In an action to recover damages for wrongful death, etc., the defendant Long Island Rail Road appeals from so much of an order of the Supreme Court, Nassau County (Peck, J.), dated December 22, 2004, as denied its motion for summary judgment dismissing the complaint insofar as asserted against it.
Ordered that the order is affirmed insofar as appealed from, with costs.
The Supreme Court properly denied the motion of the defendant Long Island Rail Road (hereinafter the LIRR) for summary judgment dismissing the complaint insofar as asserted against it. In opposition to the LIRR's prima facie showing of entitlement to judgment as a matter of law, the plaintiff raised triable issues of fact. The plaintiff submitted, inter alia, an affidavit from an expert who opined that the plaintiff's decedent's injuries were caused by deviations from industry standards. That affidavit was sufficient to raise a triable issue of fact (see Powell v Hope Community, 280 AD2d 327, 328 ; Connolly v Toys-R-Us, 250 AD2d 721 ). In addition, the plaintiff raised issues of fact with respect to, inter alia, whether the crossing gate was up or down at the time the plaintiff's decedent began walking across the tracks. Accordingly, issues of fact exist as to whether the plaintiff's decedent's conduct was a superseding cause of the accident. [*2]

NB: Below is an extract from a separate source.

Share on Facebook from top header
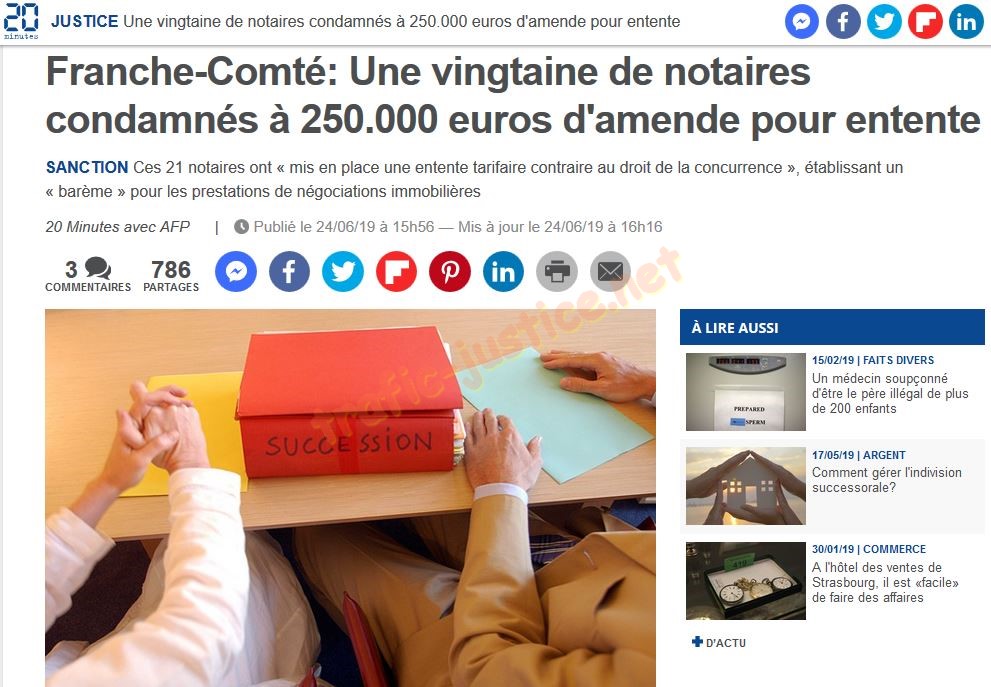991x687 pixels. (843, 21)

We do note, however, that the open run defense (see Lee v Pennsylvania R.R. Co., 269 NY 53 ; Guller v Consolidated Rail Corp., 242 AD2d 283 ; Alba v Long Is. R.R., 204 AD2d 143, 144  ["when a train engineer sees a person on or near the track, he is not bound to stop his train immediately, but has the right to assume that in broad daylight, the person will see and hear the train, heed the danger, and leave the track . . . In such a situation, the engineer has no duty to make an emergency stop until he determines that the person cannot or will not remove himself from harm's way"]) precludes the plaintiff from recovering against the LIRR under a theory that the train was negligently operated by its engineer, since its engineer testified at his deposition that he made an emergency stop when he determined that the plaintiff's decedent "wasn't going to make it." Adams, J.P., S. Miller, Ritter and Rivera, JJ., concur.